La violenza dei coloni e l’impunità di Israele

MEMO. Di Ramona Wadi. Come accade ogni anno in Palestina durante la raccolta delle olive, i coloni illegali israeliani distruggono gli ulivi ed aggrediscono i coltivatori palestinesi. Il Comitato Internazionale della Croce Rossa ha reso noto che fino ad agosto di quest’anno, sono stati distrutti oltre 9.300 alberi di ulivo dai coloni israeliani; e i danneggiamenti raggiungono l’apice durante il periodo del raccolto.

L’accesso dei Palestinesi ai terreni agricoli è seriamente ostacolato dalle restrizioni israeliane ai movimenti e dall’espansione degli insediamenti coloniali illegali. La violenza dei coloni aggrava una situazione già di per sé insostenibile; senza accesso alla loro terra, l’autonomia palestinese viene notevolmente ridotta. Inoltre, la violenza dei coloni fa sì che i Palestinesi non possano guardare molto al di là della conseguenza immediata dell’occupazione coloniale di Israele: la lotta per la sopravvivenza.

In risposta alle prevedibili violenze dei coloni, il primo ministro dell’Autorità Palestinese, Mohammed Shtayyeh, ha invitato le Nazioni Unite a monitorare le aggressioni, soprattutto durante la raccolta delle olive. Nella sua riunione settimanale di gabinetto che si tiene a Ramallah, Shtayyeh ha suggerito che l’ONU dovrebbe creare un database con tutti i nomi dei coloni coinvolti in crimini violenti contro il popolo palestinese.

La responsabilità penale individuale, tuttavia, viene messa in ombra dalla responsabilità di Israele in quanto stato di occupazione. Il legame tra l’entità coloniale e la sua popolazione di coloni illegali non sarà mai sottolineato abbastanza. Laddove le istituzioni statali preferiscono non intervenire, i coloni sono ben posizionati per garantire la violenza coloniale contro la popolazione palestinese, protetti dalle forze di difesa israeliane. Non è chiaro come Shtayyeh si aspetti che il monitoraggio delle Nazioni Unite possa fornire un certo grado di responsabilità. Questo sistema fornirà statistiche da dare in pasto al pubblico e ai media, nonché rapporti periodici delle Nazioni Unite. Tuttavia, per poter ritenere responsabili i coloni servirebbe ben altro che un database; Israele deve rispondere della sua complicità nel voler mantenere lo status quo entro il quale la violenza dei coloni è consentita – direi addirittura incoraggiata – e può continuare senza alcun controllo.

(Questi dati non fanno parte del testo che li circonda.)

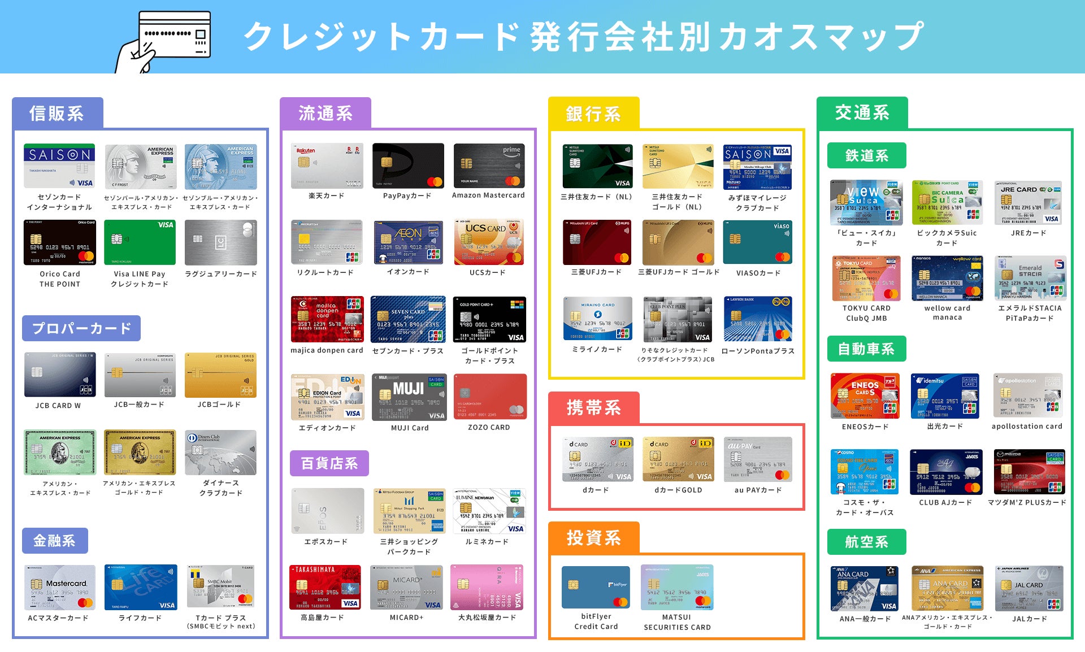The image size is (1085, 652).
Task: Click the 三井住友カード（NL）link label
Action: point(597,197)
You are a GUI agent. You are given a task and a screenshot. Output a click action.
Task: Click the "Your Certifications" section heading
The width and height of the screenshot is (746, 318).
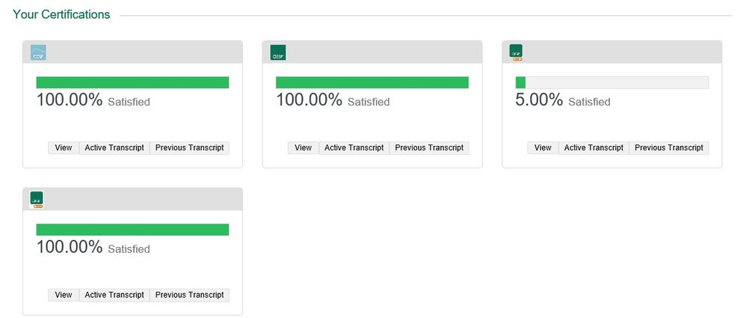pyautogui.click(x=61, y=14)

In definitiva, tale violenza è direttamente correlata con l’espropriazione palestinese. L’ONU, probabilmente, scinderà la violenza dei coloni dalla perdita delle terre da parte dei Palestinesi; la violenza, dopo tutto, è da tempo normalizzata nel discorso delle Nazioni Unite. I suoi rapporti dettagliati non hanno portato all’applicazione di nessuna misura punitiva contro Israele, non solo per il fatto che Israele è intoccabile all’interno della comunità internazionale, ma anche perché la comunità internazionale si aspetta che Israele rispetti il diritto internazionale, e rimane in silenzio quando non lo fa. In realtà, lo stato di occupazione tratta quotidianamente con disprezzo il diritto internazionale.

Il rapporto del Times of Israel, a proposito delle recenti violenze dei coloni, descrive un circolo vizioso che alla fine avvantaggia soltanto l’impresa coloniale. Mentre il ministro della difesa israeliano, Benny Gantz, ha invitato le forze israeliane ad intervenire negli attacchi dei coloni, il rapporto inseriva anche le truppe delle forze israeliane tra le vittime, visti i rari scontri che hanno con i coloni. “L’esercito israeliano ha esitato ad intervenire contro i coloni radicalizzati”, spiega ironicamente il quotidiano, “anche perché potrebbero portare a scontri violenti”.

Se le forze israeliane sono soggette alle richieste dei coloni, come implica Gantz, allora come possono proteggere i Palestinesi? In effetti, in realtà, le forze di difesa israeliane prendono di mira i Palestinesi e lo hanno sempre fatto anche in passato; del resto, dopo il 1948 le bande terroristiche sioniste furono incorporate nelle forze di difesa israeliane. Le forze armate israeliane, che potrebbero facilmente fermare i coloni se venisse loro ordinato di farlo, hanno il dovere di proteggere gli individui vittime delle violenze coloniali.

Quindi di quale responsabilità parla Shtayyeh quando le forze di difesa israeliane difendono i coloni per volontà dello stato e quando l’ONU protegge la struttura coloniale di Israele? Egli sa più di chiunque altro che Israele opera attraverso una rete impenetrabile di impunità. Nessun database di coloni criminali o appelli alle Nazioni Unite potranno mai cambiare questo dato di fatto.